Use the entries below to count the lines that hold the word "Focus"; answer with the number only.

------

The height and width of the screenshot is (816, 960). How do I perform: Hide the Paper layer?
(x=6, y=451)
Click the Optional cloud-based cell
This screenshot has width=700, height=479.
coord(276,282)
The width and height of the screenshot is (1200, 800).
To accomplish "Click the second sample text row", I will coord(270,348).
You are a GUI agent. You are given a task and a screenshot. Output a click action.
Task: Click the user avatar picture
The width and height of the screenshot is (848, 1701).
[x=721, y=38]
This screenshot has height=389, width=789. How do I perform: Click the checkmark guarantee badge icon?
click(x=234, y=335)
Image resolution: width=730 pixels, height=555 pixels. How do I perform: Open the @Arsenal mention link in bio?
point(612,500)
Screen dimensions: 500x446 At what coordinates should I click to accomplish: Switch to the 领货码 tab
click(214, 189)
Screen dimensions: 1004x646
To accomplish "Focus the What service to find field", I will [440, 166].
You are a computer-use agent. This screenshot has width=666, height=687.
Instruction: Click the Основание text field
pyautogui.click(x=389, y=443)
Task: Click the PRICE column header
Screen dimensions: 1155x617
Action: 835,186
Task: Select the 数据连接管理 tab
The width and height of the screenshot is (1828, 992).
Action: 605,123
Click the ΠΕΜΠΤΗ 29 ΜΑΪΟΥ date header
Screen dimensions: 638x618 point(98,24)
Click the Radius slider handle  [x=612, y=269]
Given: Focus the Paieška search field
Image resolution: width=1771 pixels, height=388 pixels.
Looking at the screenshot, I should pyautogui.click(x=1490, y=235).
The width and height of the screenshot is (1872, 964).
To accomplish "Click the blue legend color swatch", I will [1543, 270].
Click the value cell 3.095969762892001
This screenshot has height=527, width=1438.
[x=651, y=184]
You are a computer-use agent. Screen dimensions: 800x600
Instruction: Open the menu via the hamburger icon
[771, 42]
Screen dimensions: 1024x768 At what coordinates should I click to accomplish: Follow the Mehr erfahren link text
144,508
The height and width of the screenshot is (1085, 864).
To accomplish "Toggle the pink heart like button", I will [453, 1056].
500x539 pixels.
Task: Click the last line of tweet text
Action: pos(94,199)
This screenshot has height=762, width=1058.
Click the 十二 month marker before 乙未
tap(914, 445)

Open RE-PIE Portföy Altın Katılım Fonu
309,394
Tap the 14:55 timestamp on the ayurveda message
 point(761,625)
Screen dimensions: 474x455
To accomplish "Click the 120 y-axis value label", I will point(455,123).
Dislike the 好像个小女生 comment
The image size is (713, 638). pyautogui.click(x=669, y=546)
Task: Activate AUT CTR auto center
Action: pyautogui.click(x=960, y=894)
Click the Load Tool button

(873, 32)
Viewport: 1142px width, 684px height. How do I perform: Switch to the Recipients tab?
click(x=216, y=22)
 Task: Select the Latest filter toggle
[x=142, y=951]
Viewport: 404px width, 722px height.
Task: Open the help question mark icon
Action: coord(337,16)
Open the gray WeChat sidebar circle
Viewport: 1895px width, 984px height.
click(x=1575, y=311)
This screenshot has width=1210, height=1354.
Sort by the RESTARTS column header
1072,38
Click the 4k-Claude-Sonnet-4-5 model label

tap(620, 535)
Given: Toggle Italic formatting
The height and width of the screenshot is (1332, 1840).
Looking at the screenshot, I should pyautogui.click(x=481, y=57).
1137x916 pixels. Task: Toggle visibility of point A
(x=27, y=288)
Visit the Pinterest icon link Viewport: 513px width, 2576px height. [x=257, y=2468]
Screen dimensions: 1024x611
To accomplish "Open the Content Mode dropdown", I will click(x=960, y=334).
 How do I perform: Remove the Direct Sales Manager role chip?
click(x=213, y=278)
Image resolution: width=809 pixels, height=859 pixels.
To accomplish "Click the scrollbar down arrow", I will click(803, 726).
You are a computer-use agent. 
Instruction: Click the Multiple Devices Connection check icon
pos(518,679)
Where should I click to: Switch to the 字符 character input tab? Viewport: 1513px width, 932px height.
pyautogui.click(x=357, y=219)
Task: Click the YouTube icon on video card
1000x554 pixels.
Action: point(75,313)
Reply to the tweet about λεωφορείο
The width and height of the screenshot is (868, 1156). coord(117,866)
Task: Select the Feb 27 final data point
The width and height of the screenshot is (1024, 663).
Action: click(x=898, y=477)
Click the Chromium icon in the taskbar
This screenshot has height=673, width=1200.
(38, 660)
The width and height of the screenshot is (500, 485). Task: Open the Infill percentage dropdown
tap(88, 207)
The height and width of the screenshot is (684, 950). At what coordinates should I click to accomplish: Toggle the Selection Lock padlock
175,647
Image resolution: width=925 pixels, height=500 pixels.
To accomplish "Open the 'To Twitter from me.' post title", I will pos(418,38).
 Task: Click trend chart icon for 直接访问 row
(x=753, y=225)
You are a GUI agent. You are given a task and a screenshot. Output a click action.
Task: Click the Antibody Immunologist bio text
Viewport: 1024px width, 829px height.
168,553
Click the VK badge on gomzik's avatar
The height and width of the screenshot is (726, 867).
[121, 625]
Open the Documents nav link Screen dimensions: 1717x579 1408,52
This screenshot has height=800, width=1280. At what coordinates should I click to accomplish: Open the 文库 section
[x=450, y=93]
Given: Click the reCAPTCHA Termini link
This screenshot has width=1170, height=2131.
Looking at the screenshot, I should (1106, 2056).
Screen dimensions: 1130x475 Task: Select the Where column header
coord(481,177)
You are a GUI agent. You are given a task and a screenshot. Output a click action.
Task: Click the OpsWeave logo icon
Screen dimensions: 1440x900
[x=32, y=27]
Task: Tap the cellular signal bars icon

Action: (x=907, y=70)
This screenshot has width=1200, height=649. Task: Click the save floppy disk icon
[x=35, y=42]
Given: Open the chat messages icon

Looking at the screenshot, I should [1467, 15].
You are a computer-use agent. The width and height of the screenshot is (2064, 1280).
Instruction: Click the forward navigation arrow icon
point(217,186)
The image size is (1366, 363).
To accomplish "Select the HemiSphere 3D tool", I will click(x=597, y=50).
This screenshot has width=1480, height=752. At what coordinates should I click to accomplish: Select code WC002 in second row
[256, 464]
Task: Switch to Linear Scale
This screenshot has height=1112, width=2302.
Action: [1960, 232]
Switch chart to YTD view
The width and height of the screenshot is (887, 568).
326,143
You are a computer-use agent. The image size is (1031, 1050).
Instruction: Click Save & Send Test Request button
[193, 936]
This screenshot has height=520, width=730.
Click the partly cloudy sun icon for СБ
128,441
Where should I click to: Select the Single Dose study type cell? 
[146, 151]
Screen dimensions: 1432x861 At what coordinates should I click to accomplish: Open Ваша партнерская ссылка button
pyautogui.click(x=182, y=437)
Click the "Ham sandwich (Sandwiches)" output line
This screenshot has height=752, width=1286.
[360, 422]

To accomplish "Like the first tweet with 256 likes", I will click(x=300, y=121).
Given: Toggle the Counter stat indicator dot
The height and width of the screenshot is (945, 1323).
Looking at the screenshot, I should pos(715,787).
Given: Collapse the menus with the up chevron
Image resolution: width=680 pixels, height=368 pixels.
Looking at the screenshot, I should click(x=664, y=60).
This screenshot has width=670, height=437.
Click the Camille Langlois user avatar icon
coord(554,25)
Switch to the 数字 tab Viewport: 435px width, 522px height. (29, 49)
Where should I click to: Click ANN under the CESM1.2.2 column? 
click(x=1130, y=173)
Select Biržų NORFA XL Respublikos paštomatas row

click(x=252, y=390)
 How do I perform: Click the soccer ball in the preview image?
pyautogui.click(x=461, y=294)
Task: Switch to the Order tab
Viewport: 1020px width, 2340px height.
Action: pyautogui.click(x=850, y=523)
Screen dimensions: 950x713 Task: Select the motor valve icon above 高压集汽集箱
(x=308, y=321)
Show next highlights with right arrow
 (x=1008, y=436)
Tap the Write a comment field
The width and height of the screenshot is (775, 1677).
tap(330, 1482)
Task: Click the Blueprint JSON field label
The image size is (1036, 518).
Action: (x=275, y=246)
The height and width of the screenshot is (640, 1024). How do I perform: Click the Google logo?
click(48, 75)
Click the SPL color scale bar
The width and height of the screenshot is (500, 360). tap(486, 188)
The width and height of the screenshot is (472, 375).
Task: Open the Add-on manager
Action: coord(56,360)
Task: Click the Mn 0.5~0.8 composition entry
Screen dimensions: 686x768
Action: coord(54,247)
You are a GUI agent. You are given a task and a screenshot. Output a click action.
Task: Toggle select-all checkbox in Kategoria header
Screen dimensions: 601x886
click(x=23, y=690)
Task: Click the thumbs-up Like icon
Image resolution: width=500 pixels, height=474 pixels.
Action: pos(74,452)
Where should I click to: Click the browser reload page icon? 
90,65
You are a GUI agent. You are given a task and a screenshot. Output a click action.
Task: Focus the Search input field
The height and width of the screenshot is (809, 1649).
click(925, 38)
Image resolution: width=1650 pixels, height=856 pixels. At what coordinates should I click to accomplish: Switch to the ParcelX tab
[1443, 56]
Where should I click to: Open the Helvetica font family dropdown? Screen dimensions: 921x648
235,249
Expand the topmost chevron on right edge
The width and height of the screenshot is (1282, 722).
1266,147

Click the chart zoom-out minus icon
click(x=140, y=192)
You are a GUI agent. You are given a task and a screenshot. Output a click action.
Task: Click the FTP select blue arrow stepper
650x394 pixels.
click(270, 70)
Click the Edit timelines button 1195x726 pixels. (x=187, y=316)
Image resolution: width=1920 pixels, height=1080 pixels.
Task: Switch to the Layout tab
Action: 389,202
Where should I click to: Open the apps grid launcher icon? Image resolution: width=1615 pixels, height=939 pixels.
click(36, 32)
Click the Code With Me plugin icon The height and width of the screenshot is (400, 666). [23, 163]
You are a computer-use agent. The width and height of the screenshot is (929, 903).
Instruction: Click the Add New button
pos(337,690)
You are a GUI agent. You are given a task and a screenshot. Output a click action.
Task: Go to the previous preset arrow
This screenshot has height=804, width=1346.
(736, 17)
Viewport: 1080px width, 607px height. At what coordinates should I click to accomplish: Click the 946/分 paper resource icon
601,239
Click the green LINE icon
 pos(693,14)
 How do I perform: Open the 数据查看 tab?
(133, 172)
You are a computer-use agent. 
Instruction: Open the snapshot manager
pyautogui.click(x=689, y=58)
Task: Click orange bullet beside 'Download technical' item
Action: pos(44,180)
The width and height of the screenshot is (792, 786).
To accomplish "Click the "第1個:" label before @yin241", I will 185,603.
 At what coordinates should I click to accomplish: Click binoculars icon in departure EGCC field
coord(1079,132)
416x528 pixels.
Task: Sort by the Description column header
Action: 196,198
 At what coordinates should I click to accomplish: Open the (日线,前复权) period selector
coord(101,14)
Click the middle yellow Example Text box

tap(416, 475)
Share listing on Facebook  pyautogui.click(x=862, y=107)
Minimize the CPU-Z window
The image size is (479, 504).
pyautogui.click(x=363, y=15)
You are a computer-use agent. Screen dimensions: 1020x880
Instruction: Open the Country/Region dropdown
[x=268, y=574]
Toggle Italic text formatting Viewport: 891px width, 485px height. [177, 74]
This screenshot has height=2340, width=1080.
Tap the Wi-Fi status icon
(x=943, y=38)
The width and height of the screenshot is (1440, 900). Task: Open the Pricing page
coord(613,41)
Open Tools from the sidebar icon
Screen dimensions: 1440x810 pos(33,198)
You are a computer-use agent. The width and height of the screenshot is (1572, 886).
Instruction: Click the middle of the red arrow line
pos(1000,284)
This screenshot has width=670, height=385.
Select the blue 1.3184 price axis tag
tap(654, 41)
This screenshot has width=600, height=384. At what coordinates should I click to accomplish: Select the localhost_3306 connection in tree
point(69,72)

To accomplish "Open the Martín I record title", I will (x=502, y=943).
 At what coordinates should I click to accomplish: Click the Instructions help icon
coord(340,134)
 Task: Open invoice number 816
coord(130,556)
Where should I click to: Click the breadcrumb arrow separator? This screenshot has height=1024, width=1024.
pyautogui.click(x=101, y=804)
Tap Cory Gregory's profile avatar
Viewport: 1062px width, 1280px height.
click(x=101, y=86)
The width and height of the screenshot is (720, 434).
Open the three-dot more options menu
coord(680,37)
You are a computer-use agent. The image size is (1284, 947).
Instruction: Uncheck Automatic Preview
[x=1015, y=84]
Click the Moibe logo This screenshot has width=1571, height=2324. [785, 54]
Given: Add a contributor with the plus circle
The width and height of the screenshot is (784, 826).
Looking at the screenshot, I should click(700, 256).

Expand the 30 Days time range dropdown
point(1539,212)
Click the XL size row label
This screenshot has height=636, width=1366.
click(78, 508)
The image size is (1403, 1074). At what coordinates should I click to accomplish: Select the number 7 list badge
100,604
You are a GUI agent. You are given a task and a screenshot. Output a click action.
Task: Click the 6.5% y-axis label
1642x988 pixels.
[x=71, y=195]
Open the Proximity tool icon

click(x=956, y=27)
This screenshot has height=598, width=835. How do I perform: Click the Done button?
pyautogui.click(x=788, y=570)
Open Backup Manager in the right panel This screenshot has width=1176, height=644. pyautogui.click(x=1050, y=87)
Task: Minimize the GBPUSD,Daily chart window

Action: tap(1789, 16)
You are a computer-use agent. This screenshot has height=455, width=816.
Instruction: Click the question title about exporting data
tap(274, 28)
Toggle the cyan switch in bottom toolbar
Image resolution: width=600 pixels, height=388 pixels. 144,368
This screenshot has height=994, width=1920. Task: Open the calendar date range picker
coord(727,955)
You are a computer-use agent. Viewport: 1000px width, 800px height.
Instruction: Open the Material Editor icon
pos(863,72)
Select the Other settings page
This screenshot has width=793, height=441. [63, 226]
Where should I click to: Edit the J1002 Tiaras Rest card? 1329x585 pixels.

------

(Solution) 3